Climate change and increased climate variability are currently seen as the major constraints to the already stressed smallholder farming livelihood system in Southern Africa. The main objectives of this study were first to understand the nature and sources of vulnerability of smallholder farmers to climate variability and change, and second to use this knowledge to evaluate possible farm-level management options that can enhance the adaptive capacity of smallholder farmers in the face of increased climate variability and long-term change in climate.
The long-term rainfall and temperature analyses closely supports farmers’ perceptions that the total annual rainfall has so far not changed, but variability in the rainfall distribution within seasons has increased.

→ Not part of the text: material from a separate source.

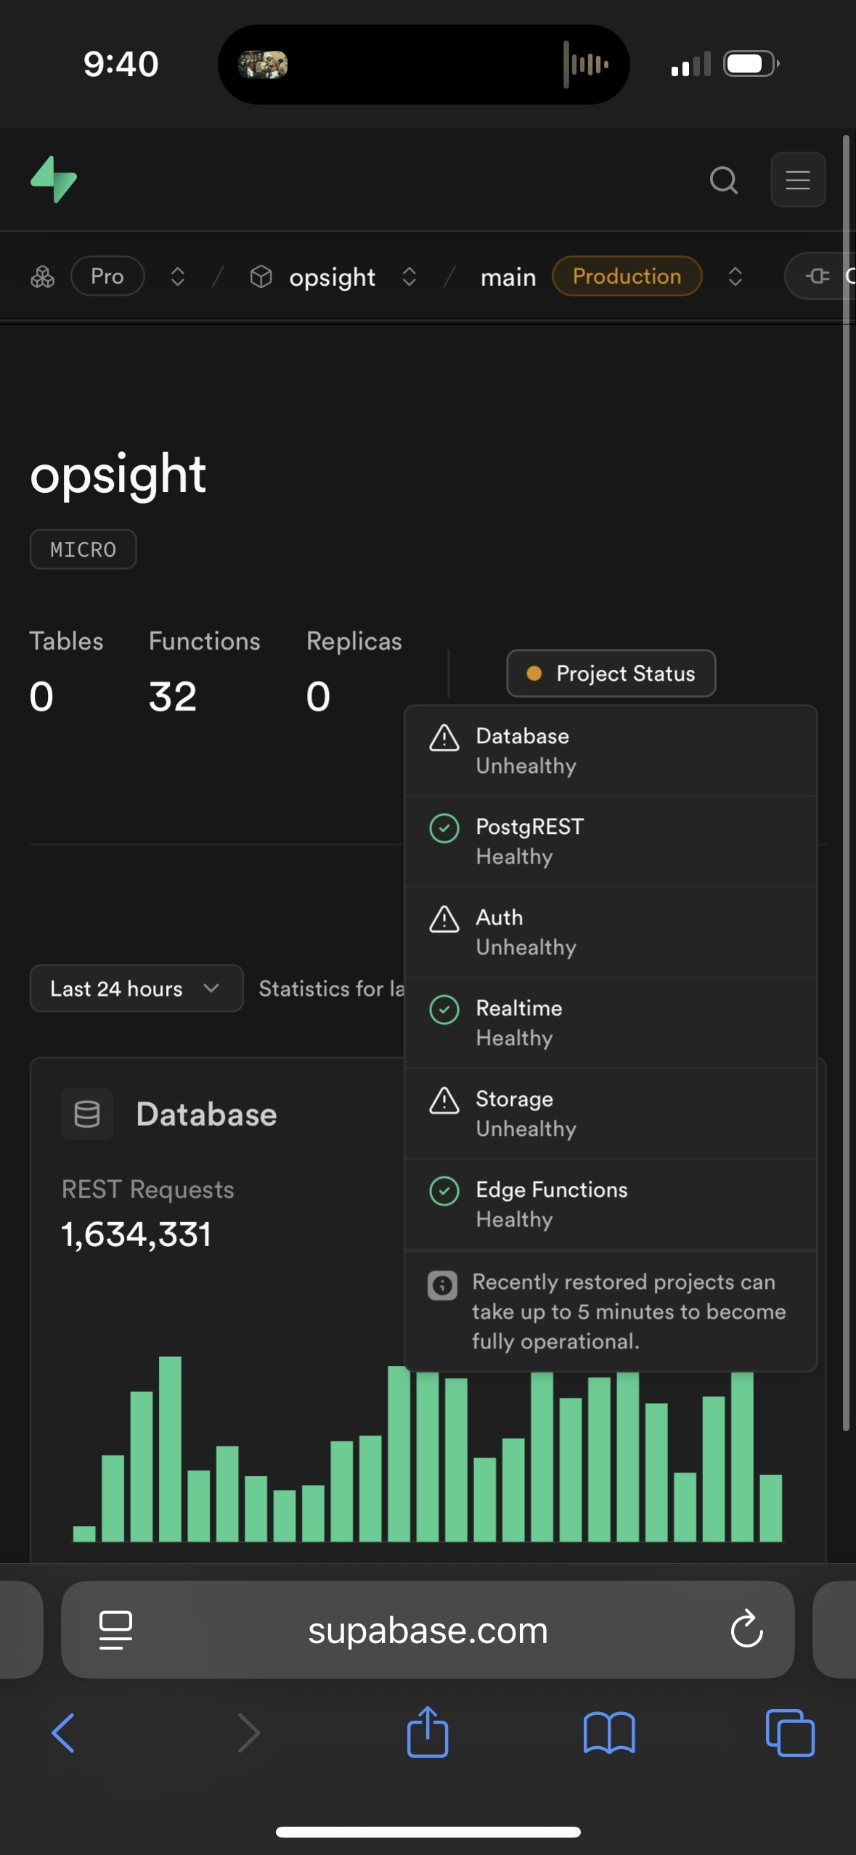The height and width of the screenshot is (1855, 856).
Task: Expand the opsight project switcher chevrons
Action: [x=409, y=277]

The temperature increased in the range 0.2-0.5°C per decade, over the period from 1962 to 2000 and is set to increase significantly in future.
The impacts of rising temperatures and increased rainfall variability among smallholder households were highly differentiated because different households depend on varied farming livelihood sub-systems, which were exposed uniquely to aspects of climatic risk.

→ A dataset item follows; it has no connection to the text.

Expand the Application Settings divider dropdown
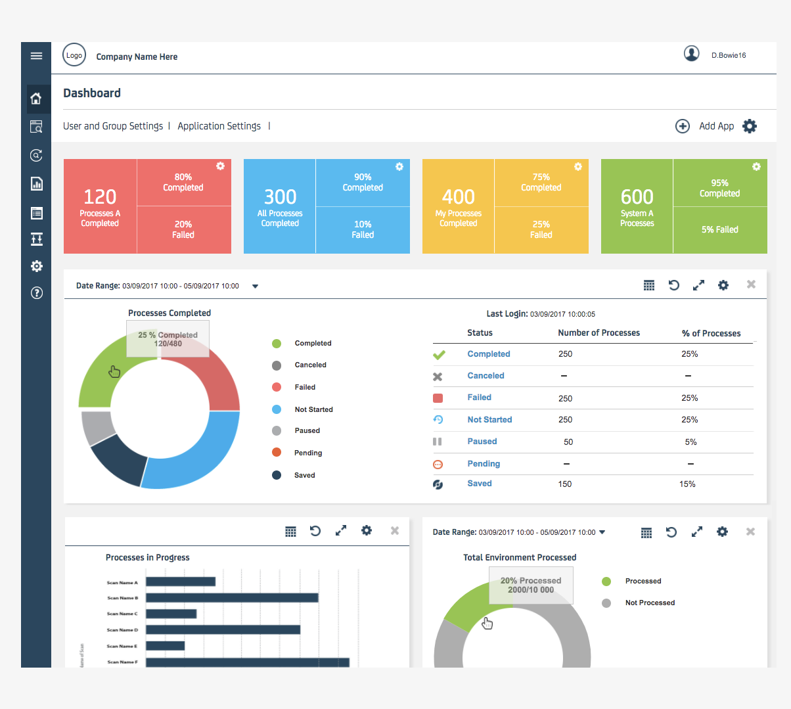Image resolution: width=791 pixels, height=709 pixels. point(269,126)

Experimentation in this study demonstrated that the maize cultivars currently on the market in Zimbabwe, and in many parts of Southern Africa, exhibit narrow differences in maturity time such that they do not respond differently to prolonged dry spells. With climate change none of the available cultivars will be able to compensate for the decline in yield. Poor soil fertility constrained yield more strongly than rainfall and late planting, as demonstrated by the large yield gap (> 1.2 t ha-1) between the unfertilized and fertilized cultivars even in the poor rainfall season (2010/2011). Maize yielded more than finger millet and sorghum even in the season with poor rainfall distribution. Finger millet and sorghum failed to emerge unless fertilizer was applied.
Small grains for maize
The better performance of maize over finger millet and sorghum suggested that the recommendation to substitute small grains for maize as a viable adaptation option to a changing climate, will neither be the best option for robust adaptation nor attractive for farmers in southern Africa. The maize response to mineral nitrogen is, however, projected to decline as climate changes, although effects only become substantial towards the end of the 21st Century. Overall, soil fertility management is therefore likely to be a major entry point for increasing the adaptive capacity of smallholder farmers to climate change and increased climate variability.